● TASK LIST
A - Answer these questions from the email below about STIX Campaign and Intrusion Set objects, each on its own line:
(i) How many of the four points in the diamond model does an analyst typically need to identify for a new Intrusion Set?
(ii) What two options would the 'type' field offer under the proposed compromise?
(iii) On what date was the quoted reply sent?
B - In the email below about STIX Campaign and Intrusion Set objects, reproduce the part that opens with the words containing "It's an interesting" and closes with "have a compromise.".

It's an interesting point and I had originally considered it. The information captured within a Campaign object and what is captured within an Intrusion Set object are very similar. The issue is that the constructs mean two different things. At the end of the day, what we are representing in a STIX format needs to be displayed to analysts in a user interface. I apologize for the large amount of text below, but at the end of it I do have a compromise.
Anyone who has worked with intel analysts (and I realize most of you have) know that they are extremely literal. Their job is to make sure that they fully understand the facts and what something means. If they write something in a document, they do their best to make sure that what they have written has the correct caveats and will be interpreted by all readers correctly. I remind everyone of this, because I have made the mistake in the past of asking analysts to respond to requests where any other person would understand what I meant, but an analyst analyzes the request and comes back with questions or caveats to consider.
The issues arises that while we might be able to represent Campaigns and Intrusion Sets in a single object, we would not be able to easily digest STIX from an external source and distinguish to the analyst what is a Campaign and what is an Intrusion Set. To the analyst, they are not the same thing. If they need to look through a list of Intrusion Sets and apply attribution to an Incident, they don't want to see Campaign names coming up. That is a separate distinction.
Campaigns are identified fairly quickly. Hey, I just had 5 spear phishing emails sent to me by partner organizations that all look very similar. There's a campaign going on. Identifying a new Intrusion Set is much more meticulous. There is a process. They need to prove to the community that it really is a new Intrusion Set and that the activity is not really attributed to something already known. The analyst typically needs to identify at least 3 of the 4 points in the diamond model. Most organizations track how many new Intrusion Sets they have identified to the community and named as a source of pride. There are naming boards to come to a consensus on the names.
All of this is to say that the analyst community views these as different things with different controls attached to the creation and usage of these objects. Which makes me believe combining them would result in a negative reaction from the analysts. With that being said, I could see us having one object definition in the documentation that under the 'type' field has the option of 'campaign' or 'intrusion-set' and in the description of the object we provide definitions for both and when to use which object.
From: Back, Greg [mailto:firstname.lastname@example.org
Sent: Tuesday, May 24, 2016 10:12 AM
Cc: Mark Davidson; Katz, Gary CTR DC3/DCCI
Subject: [Non-DoD Source] RE: [cti] Definitions for Campaigns, Intrusion Sets and Threat Actors
I'm still trying to wrap my head around how these concepts relate, based on my limited experience in operational government environments.

● RECORDED INFORMATION

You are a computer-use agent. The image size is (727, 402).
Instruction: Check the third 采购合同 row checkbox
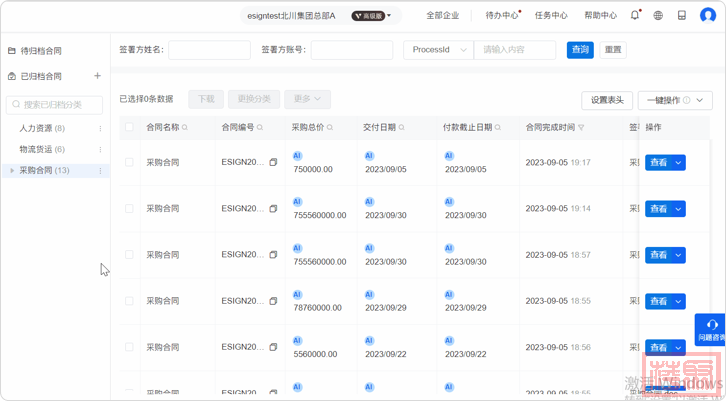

● RESPONSES FOR EACH TASK
A -
(i) At least 3 of the 4 points.
(ii) 'campaign' or 'intrusion-set'.
(iii) Tuesday, May 24, 2016.

B -
It's an interesting point and I had originally considered it. The information captured within a Campaign object and what is captured within an Intrusion Set object are very similar. The issue is that the constructs mean two different things. At the end of the day, what we are representing in a STIX format needs to be displayed to analysts in a user interface. I apologize for the large amount of text below, but at the end of it I do have a compromise.